#### Exercise aim:
Transcribe every line of the records below without changing a single character.

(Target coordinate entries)
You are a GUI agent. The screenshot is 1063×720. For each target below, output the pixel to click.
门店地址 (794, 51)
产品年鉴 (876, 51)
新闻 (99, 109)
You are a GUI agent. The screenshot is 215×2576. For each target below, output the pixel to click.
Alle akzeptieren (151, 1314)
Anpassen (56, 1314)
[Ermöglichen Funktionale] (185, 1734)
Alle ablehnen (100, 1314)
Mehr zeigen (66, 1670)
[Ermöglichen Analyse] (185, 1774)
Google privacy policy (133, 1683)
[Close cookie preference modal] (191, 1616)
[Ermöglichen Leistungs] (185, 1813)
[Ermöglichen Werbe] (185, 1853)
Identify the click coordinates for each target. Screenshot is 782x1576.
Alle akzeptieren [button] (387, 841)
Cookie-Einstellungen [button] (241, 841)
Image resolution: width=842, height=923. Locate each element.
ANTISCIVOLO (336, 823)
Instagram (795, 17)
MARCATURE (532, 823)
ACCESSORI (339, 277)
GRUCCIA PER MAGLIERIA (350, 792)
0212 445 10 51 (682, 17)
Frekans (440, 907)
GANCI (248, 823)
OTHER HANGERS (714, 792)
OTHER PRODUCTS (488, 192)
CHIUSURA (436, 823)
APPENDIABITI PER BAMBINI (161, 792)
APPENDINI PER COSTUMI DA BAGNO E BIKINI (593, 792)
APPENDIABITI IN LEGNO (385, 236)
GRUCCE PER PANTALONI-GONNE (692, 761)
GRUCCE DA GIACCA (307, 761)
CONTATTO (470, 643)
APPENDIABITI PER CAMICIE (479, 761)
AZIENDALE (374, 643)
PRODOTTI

#### The result:
You are a GUI agent. The screenshot is 1063×720. For each target below, output the pixel to click.
门店地址 (794, 51)
产品年鉴 (876, 51)
新闻 (99, 109)
You are a GUI agent. The screenshot is 215×2576. For each target below, output the pixel to click.
Alle akzeptieren (151, 1314)
Anpassen (56, 1314)
[Ermöglichen Funktionale] (185, 1734)
Alle ablehnen (100, 1314)
Mehr zeigen (66, 1670)
[Ermöglichen Analyse] (185, 1774)
Google privacy policy (133, 1683)
[Close cookie preference modal] (191, 1616)
[Ermöglichen Leistungs] (185, 1813)
[Ermöglichen Werbe] (185, 1853)
Identify the click coordinates for each target. Screenshot is 782x1576.
Alle akzeptieren [button] (387, 841)
Cookie-Einstellungen [button] (241, 841)
Image resolution: width=842, height=923. Locate each element.
ANTISCIVOLO (336, 823)
Instagram (795, 17)
MARCATURE (532, 823)
ACCESSORI (339, 277)
GRUCCIA PER MAGLIERIA (350, 792)
0212 445 10 51 (682, 17)
Frekans (440, 907)
GANCI (248, 823)
OTHER HANGERS (714, 792)
OTHER PRODUCTS (488, 192)
CHIUSURA (436, 823)
APPENDIABITI PER BAMBINI (161, 792)
APPENDINI PER COSTUMI DA BAGNO E BIKINI (593, 792)
APPENDIABITI IN LEGNO (385, 236)
GRUCCE PER PANTALONI-GONNE (692, 761)
GRUCCE DA GIACCA (307, 761)
CONTATTO (470, 643)
APPENDIABITI PER CAMICIE (479, 761)
AZIENDALE (374, 643)
PRODOTTI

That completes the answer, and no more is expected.